3. HashSet Solution (Optimal, O(n) Time, O(n) Space)

This is an efficient solution using a HashSet to store the numbers and check for sequence starts.

Approach:

  1. Add all numbers to a HashSet to allow for quick lookups.
  2. Iterate through the array, and for each number num, check if num - 1 is not in the set (this means num is the start of a sequence).
  3. From this number, count how many consecutive numbers are present in the set.
  4. Track the length of the longest sequence.

Code (Java):

import java.util.HashSet;

public class LongestConsecutiveSubsequence {
    public static int longestConsecutive(int[] nums) {
        if (nums == null || nums.length == 0) return 0;

        HashSet<Integer> set = new HashSet<>();
        for (int num : nums) {
            set.add(num);
        }

        int maxLength = 0;

        for (int num : set) {
            if (!set.contains(num - 1)) {  // Start of a sequence
                int currentNum = num;
                int currentLength = 1;

                while (set.contains(currentNum + 1)) {
                    currentNum++;
                    currentLength++;
                }

                maxLength = Math.max(maxLength, currentLength);
            }
        }

        return maxLength;
    }
}

Time Complexity: O(n)

Space Complexity: O(n)


4. Union-Find (Disjoint Set) Solution (O(n) Time, O(n) Space)
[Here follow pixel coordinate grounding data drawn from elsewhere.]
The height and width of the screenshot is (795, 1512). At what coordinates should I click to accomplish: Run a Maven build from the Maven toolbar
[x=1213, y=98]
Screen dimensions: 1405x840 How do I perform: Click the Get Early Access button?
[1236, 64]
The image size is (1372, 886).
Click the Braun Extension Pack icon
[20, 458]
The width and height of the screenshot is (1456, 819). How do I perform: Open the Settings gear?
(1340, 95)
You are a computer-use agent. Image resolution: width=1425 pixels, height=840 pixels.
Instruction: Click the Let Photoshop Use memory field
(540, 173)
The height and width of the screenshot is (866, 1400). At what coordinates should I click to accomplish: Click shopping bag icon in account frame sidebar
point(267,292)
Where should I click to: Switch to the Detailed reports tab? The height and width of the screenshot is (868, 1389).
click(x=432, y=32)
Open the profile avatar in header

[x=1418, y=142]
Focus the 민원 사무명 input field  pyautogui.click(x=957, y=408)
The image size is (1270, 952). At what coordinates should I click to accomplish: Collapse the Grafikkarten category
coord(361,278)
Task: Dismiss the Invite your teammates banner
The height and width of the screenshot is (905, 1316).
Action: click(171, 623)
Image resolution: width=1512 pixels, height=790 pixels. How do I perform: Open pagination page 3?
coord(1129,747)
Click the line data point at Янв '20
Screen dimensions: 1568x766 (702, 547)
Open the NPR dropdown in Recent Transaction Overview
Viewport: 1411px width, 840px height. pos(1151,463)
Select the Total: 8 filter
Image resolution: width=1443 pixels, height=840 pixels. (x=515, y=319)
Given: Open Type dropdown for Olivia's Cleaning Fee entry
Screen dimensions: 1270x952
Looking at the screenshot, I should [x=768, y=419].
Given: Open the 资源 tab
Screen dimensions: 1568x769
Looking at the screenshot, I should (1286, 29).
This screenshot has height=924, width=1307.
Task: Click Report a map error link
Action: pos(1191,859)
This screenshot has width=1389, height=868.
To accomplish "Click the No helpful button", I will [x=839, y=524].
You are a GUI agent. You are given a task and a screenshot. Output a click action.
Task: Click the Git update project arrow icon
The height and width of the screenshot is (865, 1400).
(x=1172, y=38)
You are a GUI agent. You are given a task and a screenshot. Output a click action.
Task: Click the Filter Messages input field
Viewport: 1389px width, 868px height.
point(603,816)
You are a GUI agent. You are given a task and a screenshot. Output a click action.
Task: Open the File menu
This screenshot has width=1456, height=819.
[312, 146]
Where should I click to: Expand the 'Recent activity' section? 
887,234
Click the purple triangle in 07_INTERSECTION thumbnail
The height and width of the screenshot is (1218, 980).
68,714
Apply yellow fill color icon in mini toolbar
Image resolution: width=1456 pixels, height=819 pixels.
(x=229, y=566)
This is an advanced solution using Union-Find (Disjoint Set Union) to group consecutive numbers and find the longest sequence.

Approach:

  1. Create a Union-Find structure to connect numbers that are part of the same consecutive sequence.
  2. Union adjacent numbers (num and num + 1).
  3. Use the find function to get the representative parent of each number and track the size of each group.
  4. Return the largest group size.

Code (Java):

import java.util.HashMap;

public class LongestConsecutiveSubsequence {
    private HashMap<Integer, Integer> parent = new HashMap<>();
    private HashMap<Integer, Integer> rank = new HashMap<>();

    public int find(int num) {
        if (parent.get(num) != num) {
            parent.put(num, find(parent.get(num)));  // Path compression
        }
        return parent.get(num);
    }

    public void union(int num1, int num2) {
        int root1 = find(num1);
        int root2 = find(num2);

        if (root1 != root2) {
            if (rank.get(root1) > rank.get(root2)) {
                parent.put(root2, root1);
            } else if (rank.get(root1) < rank.get(root2)) {
                parent.put(root1, root2);
            } else {
                parent.put(root2, root1);
                rank.put(root1, rank.get(root1) + 1);
            }
        }
    }

    public int longestConsecutive(int[] nums) {
        if (nums == null || nums.length == 0) return 0;

        for (int num : nums) {
            if (!parent.containsKey(num)) {
                parent.put(num, num);
                rank.put(num, 0);
            }
            if (parent.containsKey(num - 1)) {
                union(num, num - 1);
            }
            if (parent.containsKey(num + 1)) {
                union(num, num + 1);
            }
        }

        int maxLength = 0;
        HashMap<Integer, Integer> groupSize = new HashMap<>();
        for (int num : nums) {
            int root = find(num);
            groupSize.put(root, groupSize.getOrDefault(root, 0) + 1);
            maxLength = Math.max(maxLength, groupSize.get(root));
        }

        return maxLength;
    }
}

Time Complexity: O(n)

Space Complexity: O(n)


Summary of Solutions:

ApproachTime ComplexitySpace ComplexityExplanation
Brute ForceO(n²)O(1)Compare all pairs manually
Sorting-BasedO(n log n)O(1)Sort and find sequences
HashSet (Optimal)O(n)O(n)Use HashSet to track consecutive starts
Union-Find (Optimal)O(n)O(n)Use Union-Find to group and track consecutive numbers

For coding interviews, the HashSet solution is generally the most recommended due to its simplicity, efficiency, and intuitive logic.